News: Complex Hand-Tracking Is the Key to Better Mixed Reality Interfaces

Complex Hand-Tracking Is the Key to Better Mixed Reality Interfaces

Keyboards and mice work fine for computers, but in a holographic environment you'll want to do more than just point, click, and type. While we can still benefit from these input devices, complex hand-tracking methods are necessary for the evolution of mixed reality user interfaces.

Microsoft's HoloLens only has two gestures: air tap and bloom. It's not hard to learn them both, but some struggle with air tapping because the headset looks for a specific motion that doesn't always feel natural. Once you get the hang of it, you can generally get by, but even then you'll run into some trouble when dragging and adjusting.
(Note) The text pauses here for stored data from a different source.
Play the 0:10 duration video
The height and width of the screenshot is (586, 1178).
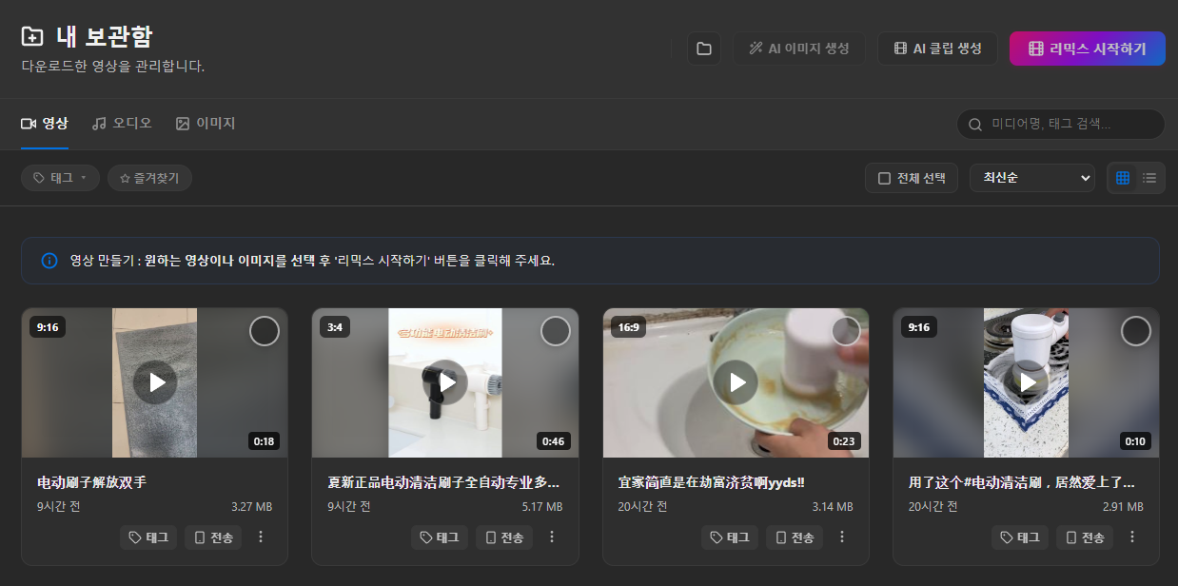tap(1027, 382)
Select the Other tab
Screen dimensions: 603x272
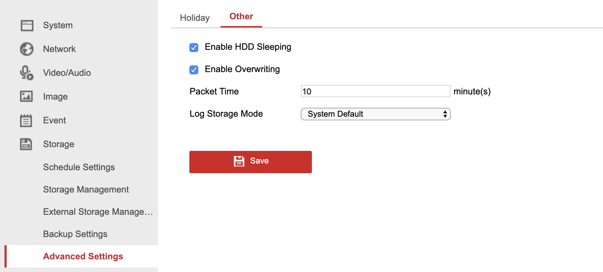pos(241,16)
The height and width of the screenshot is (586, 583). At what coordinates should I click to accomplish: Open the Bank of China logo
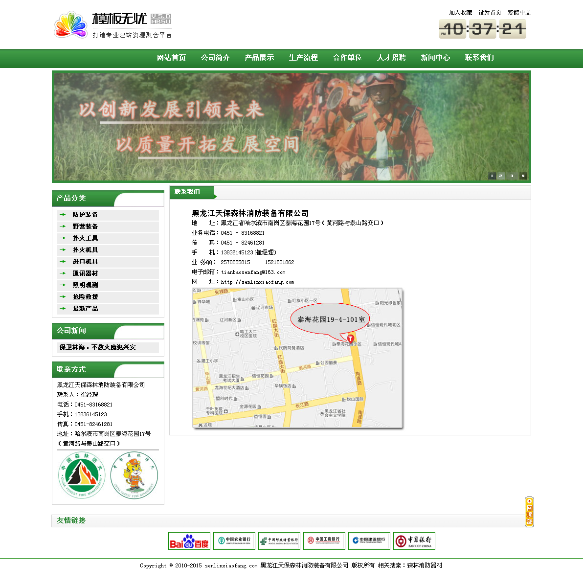coord(414,541)
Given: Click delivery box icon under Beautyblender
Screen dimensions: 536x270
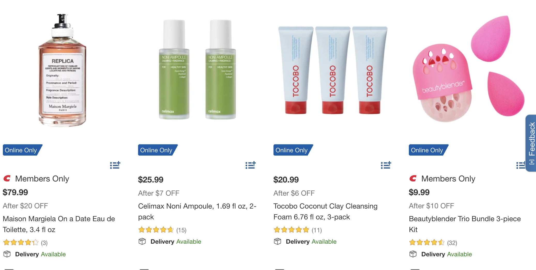Looking at the screenshot, I should point(413,254).
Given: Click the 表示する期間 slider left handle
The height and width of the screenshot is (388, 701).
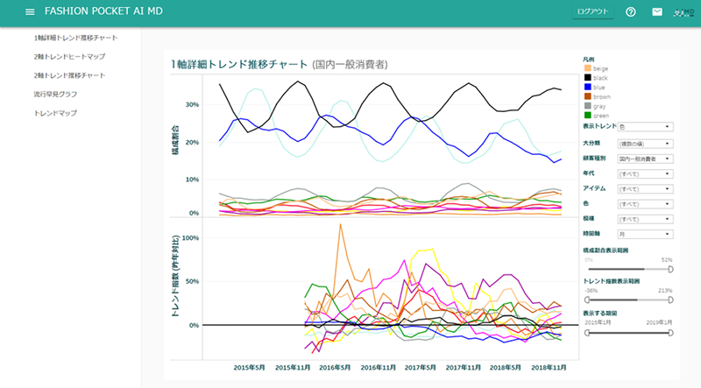Looking at the screenshot, I should (x=585, y=331).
The gestures just don't offer enough precision right now.

Fortunately, Microsoft is well aware of the problem and has found efficient ways to track and understand natural hand movements. As you'll see in the video below, the tracking method is remarkably efficient and demonstrates how software can already understand complex movements. When put in context, those movements are easy to understand as a button push, lever pull, or whatever else developers can dream up.

This level of interaction provides an important metaphor for the user. While holograms can't provide tactile feedback, the immediate visual response is enough to create a vastly more immersive experience. If you can touch a rendered object and see it react accordingly, your natural movements gain far more meaning.

In mixed virtual reality setups like the Void (and, to a lesser extent, the HTC Vive), hand and motion tracking can do even more. Headsets can see physical objects in the room and render similar ones in the virtual environment. Through this matchup, you'll touch a physical object in the real world but you'll see the rendered version in your headset. This can effectively fool your brain into feeling like the virtual world is a real one.

But the language of gesture isn't limited to holographic headsets. As Microsoft demonstrates in the video above, hand tracking can help expedite common tasks. We've already seen how multitouch trackpads can help provide better and often more efficient control of the computing environment. This is just an untethered evolution that should breathe new life into the world of webcams.

Right now, Microsoft is only scratching the surface of what's possible, but it's already feeling awfully close to the common dream of a Minorty Report-style interface.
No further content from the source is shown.